Louise Mushikiwabo (OIF) à propos du vote du 22 mars : ‘’un passage en force ne serait pas sage’’

La secrétaire générale de la Francophonie s’est prononcée à nouveau dans une interview avec Jeune Afrique sur ce qui l’oppose réellement à la Guinée au sujet du fichier électoral.

Pour Louise Mushikiwabo, « nous accompagnons la Commission électorale nationale indépendante [Ceni] de Guinée depuis novembre 2019. Nous avons terminé notre travail le 7 février dernier et nous lui avons remis notre rapport assez rapidement. Ces trois derniers mois, j’ai eu des échanges téléphoniques avec le président Alpha Condé, avec Mahamadou Issoufou, le président en exercice de la Cedeao, avec le président de la Commission de l’UA et avec certains voisins de la Guinée. » Ajoutant que le rapport de l’OIF a mis a mis en lumière un problème informatique, technique, avec des implications politiques très sérieuses : 2,4 millions de votants n’ont aucune identification, et rien n’a été fait pour le justifier. Et on parle de données destinées à être utilisées pour trois scrutins différents, y compris pour l’élection présidentielle ».

A l’en croire, « ce constat était gênant pour la Ceni, qui a proposé que notre rapport soit présenté le 16 mars, donc après les élections, ce qui n’avait pas de sens. Nous avons donc mis fin à notre mission ».

« La Commission nous a alors adressé un courrier nous invitant à revenir, avant de se raviser quelques jours plus tard… Finalement, l’équipe technique de la Cedeao est allée en Guinée et a formulé les mêmes conclusions que nous. Elle a proposé que les 2,4 millions de noms qui posent problème soient rayés des listes », explique l’ancienne ministre des Affaires étrangères du Rwanda.

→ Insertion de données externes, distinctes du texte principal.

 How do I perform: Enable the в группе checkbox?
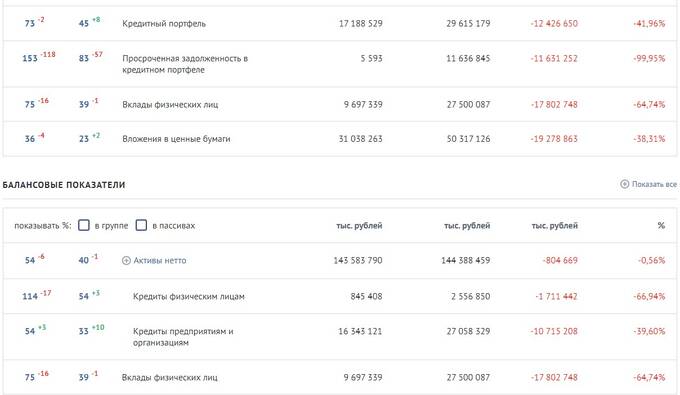click(x=84, y=225)
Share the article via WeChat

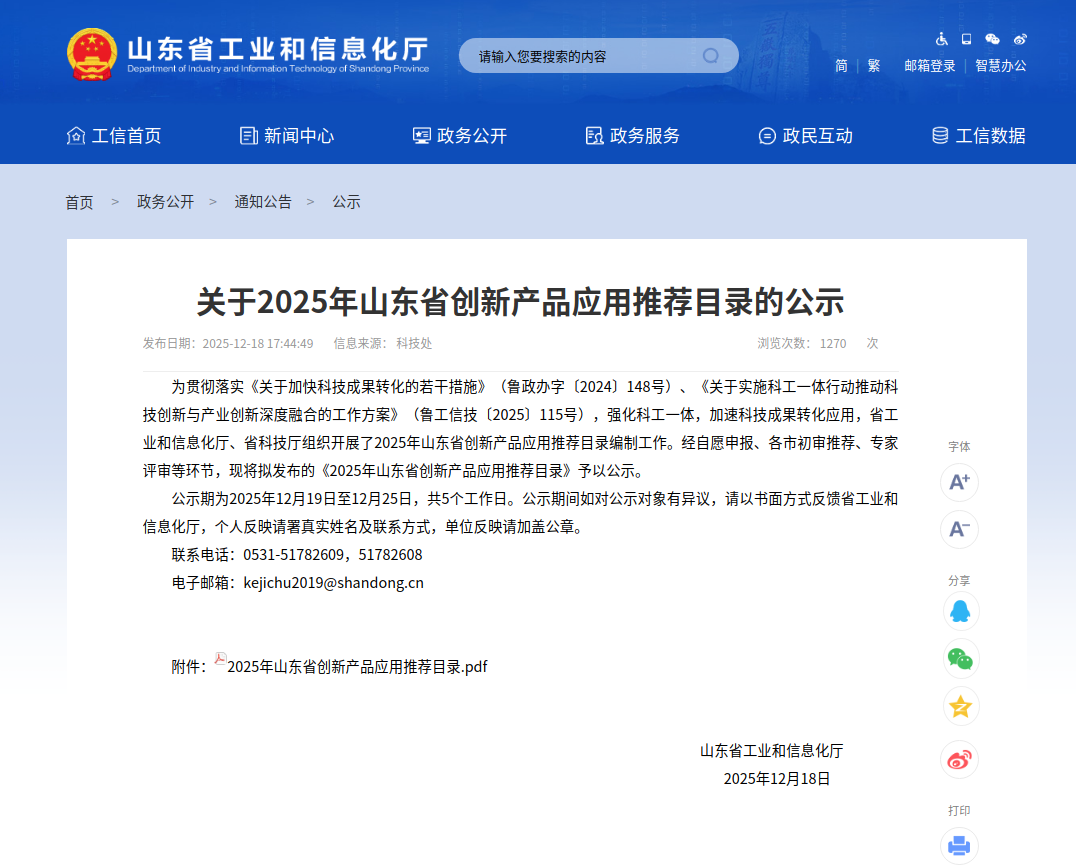(959, 659)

Plus loin, elle apparaît peu enthousiasmée par l’annonce de la Ceni d’avoir appliqué les recommandations des experts en retirant du fichier les plus de 2 millions d’électeurs litigieux.

« C’est ce qu’ils disent. Nous verrons, mais il faut tout faire pour éviter de donner des excuses à ceux qui veulent s’engager dans la violence. On a déjà observé beaucoup d’incidents depuis le début de cette séquence électorale », lance-t-elle.

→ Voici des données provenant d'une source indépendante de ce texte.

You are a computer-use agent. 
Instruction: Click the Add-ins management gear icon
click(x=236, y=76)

Qui est responsable de cette violence ? « Tout le monde, mais la responsabilité première revient au gouvernement, au président et à son équipe. Je me réjouis de voir que la Cedeao est parvenue à la même conclusion que nous. J’ai échangé avec le président ghanéen, Nana Akufo-Addo, qui est le médiateur de la Cedeao dans cette crise. Je crois que tout le monde est animé par ce désir de tout faire pour que la Guinée reste apaisée », répond la Rwandaise.

S’agissant du maintien du double scrutin législatif et référendaire le 22 mars prochain, Louise invite les Guinéens à la sagesse.

« Il y a des aspects de cette élection qui sont du ressort des Guinéens, ce n’est pas notre rôle de dicter ce qu’il faut faire. Un passage en force ne serait pas sage. Le consensus sera difficile à obtenir, mais il est nécessaire, et maintenant que le problème a été identifié, il faut assainir le fichier et passer à l’exercice électoral », conseille celle qui se proclame ”conservatrice”, mais prête à ”casser les codes” de l’Organisation internationale de la francophonie (OIF).